A livello aromatico è stata evidenziata una chiara separazione degli oli, dove campioni a basso prezzo (LP1, 2 e 3) hanno mostrato forti associazioni con l'acetato di etile, l'acetaldeide, l'acido acetico e l'etanolo. Questi composti, tipicamente associati ai sottoprodotti della fermentazione, producono note sensoriali “avvinato-inacetito”. La loro presenza indica che le olive probabilmente sono state sottoposte a uno stoccaggio prolungato prima della lavorazione, portando a un deterioramento di qualità. Tali volatili legati alla fermentazione negli oli a basso prezzo possono mascherare gli aromi fruttati tipicamente associati a oli di qualità superiore. Al contrario, i campioni a prezzi più elevati erano fortemente associati ad aldeidi e alcoli C6, in particolare (E)-2-esenale, che è considerato un marcatore di alta qualità. Questi composti C5 e C6, principalmente derivati dalla via della lipossigenasi, conferiscono note erbacee e verdi desiderabili, caratteristiche degli oli di oliva freschi e fruttati. La presenza di queste aldeidi insature suggerisce un profilo aromatico più fresco e complesso. Alcuni campioni (LP2, LP3, MP3) hanno anche esibito note “riscaldo” o “morchia”.

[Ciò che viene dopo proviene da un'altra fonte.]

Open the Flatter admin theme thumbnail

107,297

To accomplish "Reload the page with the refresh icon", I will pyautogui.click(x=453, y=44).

Tratti sensoriali positivi come fruttato, amarezza e pungenza, che sono caratteristiche cruciali degli oli extravergini di oliva di alta qualità, sono risultati significativamente più pronunciati nei campioni di medio e alto prezzo. Al contrario, gli oli a basso prezzo hanno dimostrato una ridotta intensità in questi attributi, in particolare fruttato e pungenza. Questi risultati confermano che gli oli a basso costo spesso provengono da processi di produzione meno controllati, che possono influenzare le qualità sensoriali, come evidenziato dai ricercatori.

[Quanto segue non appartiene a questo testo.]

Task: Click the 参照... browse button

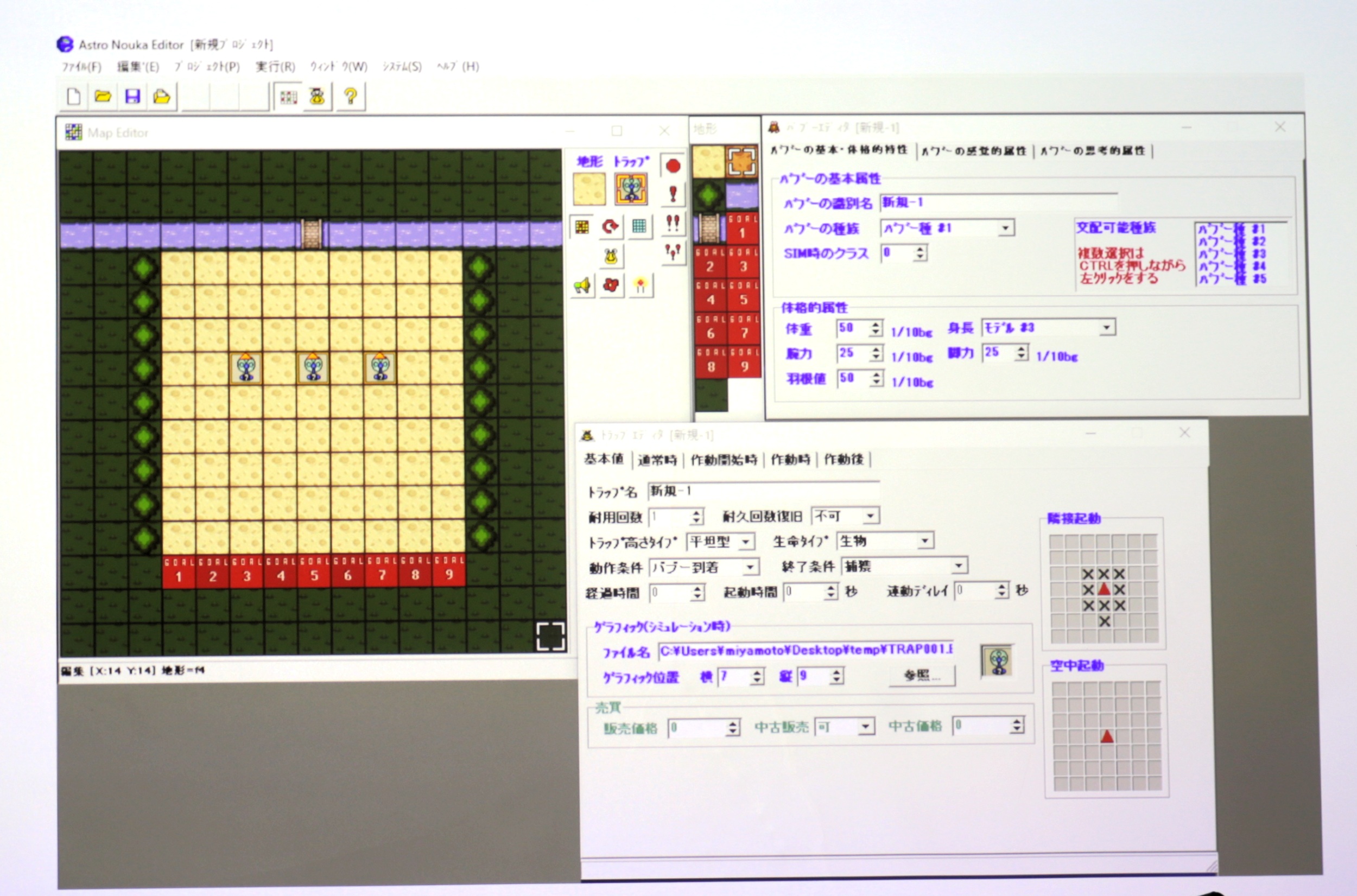Action: 922,676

La fiducia dei consumatori e il disallineamento tra qualità e prezzo dell'olio di oliva
Queste osservazioni evidenziano un problema critico nel mercato dell’extravergine: il divario tra le aspettative dei consumatori e la qualità effettiva del prodotto. I consumatori spesso si affidano a etichette e prezzi come proxy per la qualità; tuttavia, le incongruenze identificate dimostrano che questi indicatori non sono sempre affidabili. Questa disconnessione può compromettere la fiducia dei consumatori e sottolinea l'urgenza di migliorare il monitoraggio della catena di approvvigionamento e le pratiche di garanzia della qualità. Inoltre, mentre l'indagine sui consumatori ha rivelato che le decisioni di acquisto sono in gran parte influenzate dalle certificazioni, dall'origine geografica e dalle informazioni sulle etichette, ha anche evidenziato lacune significative nella comprensione da parte dei consumatori di ciò che questi attributi implicano per la qualità del prodotto. Ad esempio, sebbene molti consumatori affermassero di prestare attenzione alle informazioni sulle etichette come l'anno di raccolta, i metodi di produzione e il contenuto di polifenoli, pochi hanno dimostrato una chiara comprensione della loro rilevanza per la qualità dell'olio. Questo disallineamento tra le aspettative dei consumatori e la qualità effettiva del prodotto è ulteriormente rafforzato dall'analisi al dettaglio. Molti prodotti mancavano di informazioni cruciali sull'etichetta, come l'anno di raccolta, che limitavano la capacità dei consumatori di prendere decisioni di acquisto informate. Inoltre, le analisi sensoriali hanno rivelato una significativa discrepanza tra la qualità dichiarata e quella effettiva: sebbene tutti i prodotti siano stati etichettati come extravergine, molti oli a medio e basso prezzo hanno mostrato difetti sensoriali che sono esplicitamente proibiti dalle normative dell'UE per la classificazione.